How well would it work for Category:Virginia cities for 22 August 2006? This category contains a template which had been modified significantly (see here what ((cfd)) looked like at the time), and then later moved. עוד מישהו Od Mishehu 20:05, 29 August 2012 (UTC)[reply]

Addressed here: http://www.mediawiki.org/wiki/Extension:Memento#Templates TL;DR: It can work if a small patch is also included into the core parser. azaroth42 (spec editor)
With that patch it would be amazing. It's always been frustrating that we can't easily go back and see what heavily templated pages (such as Main Page) looked like in the past. If it's really that simple, and wouldn't cause any problems performance-wise, I'm all for it! the wub "?!" 23:05, 29 August 2012 (UTC)[reply]
How well would it work for the actual category listing for Category:Virginia cities for 22 August 2006? Would it somehow show the pages that were in the category then, or the pages that are in there now? Anomie 01:55, 30 August 2012 (UTC)[reply]
It would retrieve the old version of the page exactly as in the history for the category. The links would not be rewritten to point directly into other history pages, but clients such as the MementoFox browser add-on, take care of this for you. Thus, if you set your datetime preference to be August 22, 2006 and clicked on a link in a page, it would take you to the version of the new page closest in time to August 22, 2006. If you install the MementoFox browser add-on, you will see how it works via a (slow and computationally expensive) proxy based solution. Azaroth42 (talk) 22:34, 30 August 2012 (UTC)[reply]
If you were replying to my question, I think you misunderstood it. If not, feel free to delete this comment. Anomie 23:55, 30 August 2012 (UTC)[reply]

A couple concerns[edit]

I support the idea but I do have some concerns about it in addition to the ones above.

  1. Does it include all namespaces (especially non article like File, User, Special, Mediawiki, etc.). If so how will it reflect images or articles that have been deleted due to copyright?
    1. It does not include namespaces for which there is no history, such as Special. So it works for User (eg User:Azaroth42) and User_talk but not Special (eg not Special:Preferences).
  2. If an article or its content is deleted due to Copyright via how is that relayed through Memento?
    1. As above, it is not retrievable via Memento if it is not retrievable via the History tab.
  3. Is it for English Wikipedia only? What about the other languages, commons or sister projects like Wiktionary and Wikinews? Each will have its own issues with this.
    1. The extension is a generic MediaWiki extension. Sister projects would have to enable it themselves, based on their own discussions, one imagines. I defer to Wikipedia folk as to different languages, but assume that it would.
  4. Will this cause any performance problems with the servers?
    1. The performance hit for a TimeGate request is significantly less than generating a history page, as it doesn't need to build the list, just find the version closest in time. As such this would be an advantage, performance wise, if people were to use it. The performance of the TimeMap request is almost identical to that of generating a page of History; they both need to know 500 revision ids, however the TimeMap does not include diffs or anything else, just the links. Furthermore, TimeMaps are able to be cached, which would reduce the load on the database.

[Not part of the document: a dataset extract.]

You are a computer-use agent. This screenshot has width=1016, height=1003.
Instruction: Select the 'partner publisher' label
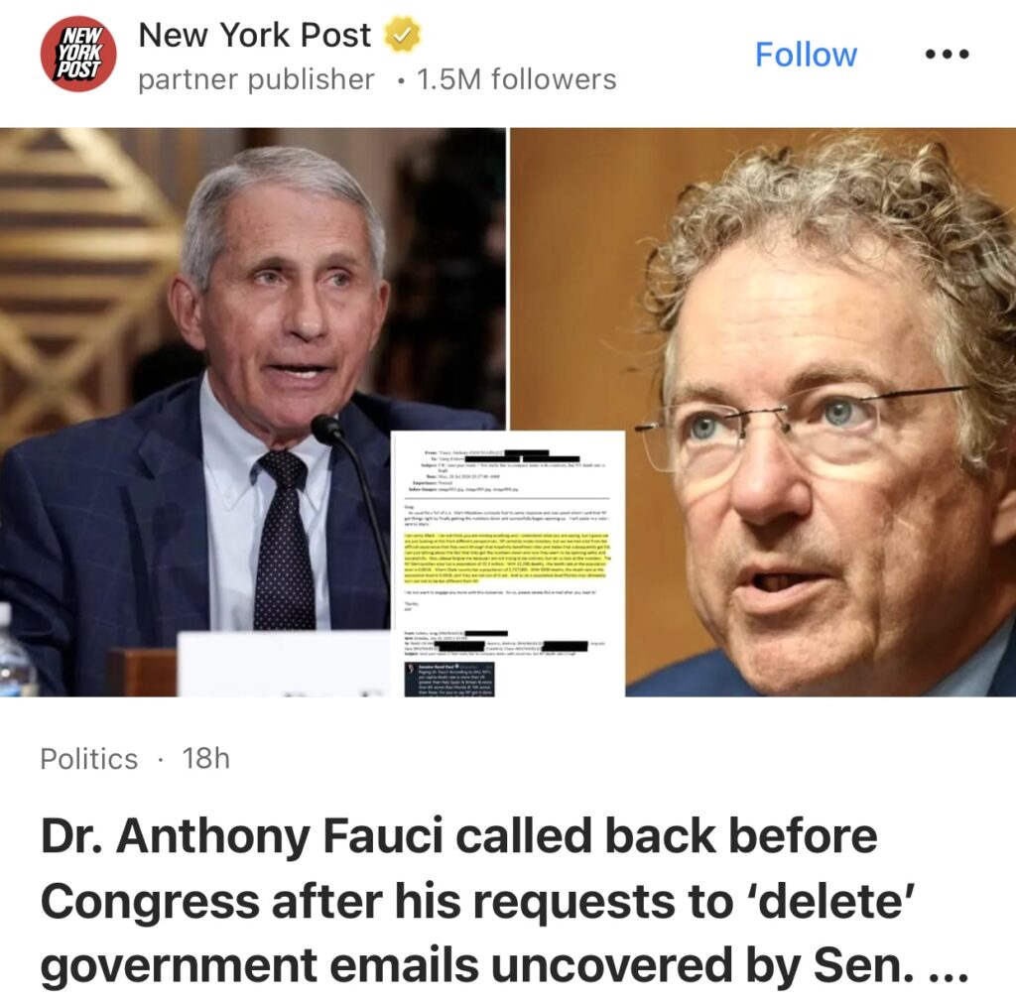[x=256, y=79]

That's all I can think of at the moment. Kumioko (talk) 00:39, 30 August 2012 (UTC)[reply]

Thanks for the comments Kumioko :) Azaroth42 (talk) 22:45, 30 August 2012 (UTC)[reply]

Thanks for the quick reply Azaroth. I still support the idea but I have some trouble with the User namespace being a part of it. Sometimes people put person info on the User page, some with the understanding that it applies primarily to WP because most mirror sites don't pull that data in so I imagine some users are going to have some heartburn about that. Kumioko (talk) 00:14, 1 September 2012 (UTC)[reply]

Past revisions = pre-deleted revisions?[edit]

So will this include the revisions of a page for the month of its existence prior to speedy deletion as a BLP attack page? Being the encyclopedia that anyone can edit, means there are a lot of edits which occur which may be considered problematic to say the least.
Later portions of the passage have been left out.